Variable Rate vs Fixed Rate Credit Cards
Smart consumers know to shop for
credit cards based on the cost of using that credit. The card's annual percentage rate, or APR, is often one of the first factors many consider when choosing a card. All credit cards either have a fixed or variable rate, and understanding the difference between the two can prepare consumers for the possibility of a change in their credit card's current APR. Some credit cards may be a combination of both; it may have a fixed rate for purchases and a variable rate for cash advances and default rates.
Variable Rate Credit Cards
The vast majority of credit card issuers offer variable rate credit cards; the APR of a variable rate card will fluctuate and is directly tied to an index. You can't choose the index that you want your credit card's rates to be tied to, but knowing which one is used for your credit card can help you understand the fluctuations in your card's APR. Credit card rates are commonly adjusted monthly but some may be adjusted quarterly; check your Cardholder Agreement for a detailed explanation of how often your card's APR may change. Also, even though the rate is tied to the index, most credit cards have a minimum rate, or floor, meaning you will still pay at least a certain rate of interest no matter how low the index goes.
Most variable rate cards are based on the U.S. Prime Rate. The Prime Rate is the interest rate that banks charge their best commercial customers for short term loans. The Prime Rate is updated daily in the Wall Street Journal, though it may only actually change once in six weeks. The Prime Rate is a widely used benchmark, and many credit card issuers as well as mortgage lenders use this rate to set their interest rates. Your Cardholder Agreement will explain how to get your card's current interest rate, such as Prime Rate plus 7%. If the current Prime Rate is 7.5%, plus the margin of 7%, then your card's current rate will be 14.5%.
credit card rates are tied to the London Interbank Offered Rate (LIBOR), which is determined by five major banks in London. The LIBOR is the rate at which those banks will make loans to each other for specific loan maturities. The LIBOR is an index used across the world for commercial loans and mortgages. Some lenders and credit card issuers prefer the LIBOR benchmark because it is updated daily and can allow a lender to more easily recoup the actual cost of loaning the money at the current rates. LIBOR rates may change daily, but the changes are often in much smaller increments than Prime Rate changes. Even if the LIBOR rate changes daily, your APR will only fluctuate as often as spelled out in your cardholder agreement. Computing your current APR will be explained in the cardholder agreement, such as LIBOR plus 11%. The LIBOR rate is also updated daily in the Wall Street Journal.
Fixed Rate Credit Cards
Fixed rate credit cards do not fluctuate with the rate indexes. They will often carry the same APR for quite a while. How long that actually will be isn't something we can really know because credit card issuers have the right to change the card's APR at any time, for any reason. All they are required to do is to notify the cardholder in writing 15 days before the rate change. They might have a hard time making a profit and staying in business if they continually loaned out money for less interest than they had to pay themselves, so it may be financially necessary for credit card issuers to periodically review their offered rates and make adjustments to them when needed.

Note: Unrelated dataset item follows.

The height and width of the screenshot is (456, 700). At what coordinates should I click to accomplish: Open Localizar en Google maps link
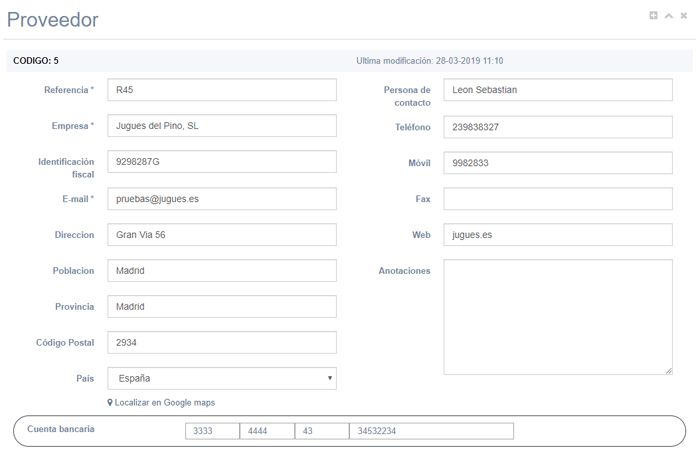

If you no longer want a certain credit card due to a notification of an increase in the APR, contact your credit card issuer immediately to let them know that you don't want to keep the account open under the new terms. They may allow you to pay off your remaining balance at the original rate, as long as you don't use it anymore. If you use that card at all after receiving notification, you are automatically agreeing to the change in terms and are committing yourself to the increased interest rate.

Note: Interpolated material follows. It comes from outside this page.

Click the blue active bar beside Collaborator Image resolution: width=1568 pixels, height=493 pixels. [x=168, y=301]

The good news is that fixed rate cards don't change often, and you may have a fixed rate card that still has the APR you originally applied for. Credit card issuers know that consumers who are attracted by a low fixed rate will be driven away from a card that constantly raises its APR. If they are offering a low fixed rate in a market of rising interest rates, they are likely to swallow the cost for a while to keep their customers. When they do increase the rate, they are likely to increase the rate more dramatically to make up for doing it less often.
So which is better?
Most consumers don't shop for a card based on whether it is a fixed or variable rate card. We usually look for things like no annual fee, generous rewards, and a low APR, regardless of being a fixed or variable APR. We find the card that offers what we're looking for, and have no choice but to accept the type of rate the credit card issuer gives it.
Credit card issuers are fond of the variable rate because it allows them to
charge customers for the use of money based on current rates. Many credit
cards offer rewards and other perks, so it's important for the card issuer's
business health to be able to recoup actual costs more effectively. Also,
many consumers have no loyalty to the credit card companies; we will often
drop one card quickly as soon as we find a card with better rates. They
can't count on us to still be their customer even next year, so they are
better off if they charge an APR based on current rates rather than suffer
long enough for us to cancel our account before they decide to raise the
fixed rate. It's not personal, just business. Right? Both consumers and the
credit card issuers are just doing what makes the most sense for them
financially, so variable rate credit cards are becoming the norm.